Packing your bags, saying your goodbyes and leaving everything behind: I’m not talking about going to university, I’m talking about leaving it. It’s that time of year when many people make important life decisions and abandoning your student status is one of the most significant. Around 9% of UK students eventually leave higher education prematurely, this equating to approximately one in ten people. So why does it have such a stigma attached to it?


From school’s early years, university is presented as the best and sometimes only option for career progression. University admissions statistics reflect on the quality of schools, something they are all too aware of. This leads to many students choosing degrees they have scant interest in. After the excitement of Freshers’ Week, missing lectures becomes the norm and exams become meaningless – the precious student loan is the only thing you look forward to. It may take some longer than others but whenever you finally decide to ‘drop out’ the stigma arrives. You have given up, and should be ashamed and miserable, but that’s not quite right. Deciding to leave university will be the best decision some people will ever make but not one that should be taken lightly.


‘Dropping out’ should be seen as a fresh start rather than abject failure. There are many reasons why students decide to leave university and not being intelligent enough is rarely the issue. Reasons can range from choosing the wrong degree, not making enough friends, just wanting something more than the 9-5 graduate job to increasingly common financial difficulties. Students who make this leap into the relatively unknown world of the vast and exciting opportunities that exist off campus should be regarded as brave and determined.


There are plenty of rewarding and financially satisfying jobs that do not require a degree.
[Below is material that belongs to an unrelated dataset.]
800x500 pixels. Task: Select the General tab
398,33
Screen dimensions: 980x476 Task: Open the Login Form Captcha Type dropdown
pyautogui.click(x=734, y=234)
If you have come straight from school, then taking a year out to travel or work full-time can provide you with the perspective and knowledge to finally decide what you want for yourself. Changing degrees or even universities is always an option, even at a later stage in your life, eventually studying the subject you are actually interested in.


Having had one of my close friends go through the gradual motions of realising university was not for them, I have witnessed up-close the disappointment the whole sorry situation can bring. Initially shocking but not entirely unexpected, the possibility of losing a flatmate and friend had become more conceivable as the first semester dragged on. This negativity, however, soon gave way to the belief that this person had made the right decision. University is not for everybody and some people are just not content. Dropping out of university however, should always be the last option. Of course, only when you have exhausted all avenues and firmly believe that university is not right for you, should you take such action. However, if you see no longer see a future at university then don’t worry about what other people think. Your friends will understand and have belief in you. Your mum will still be proud and contrary to popular belief; it really is not the end of the world.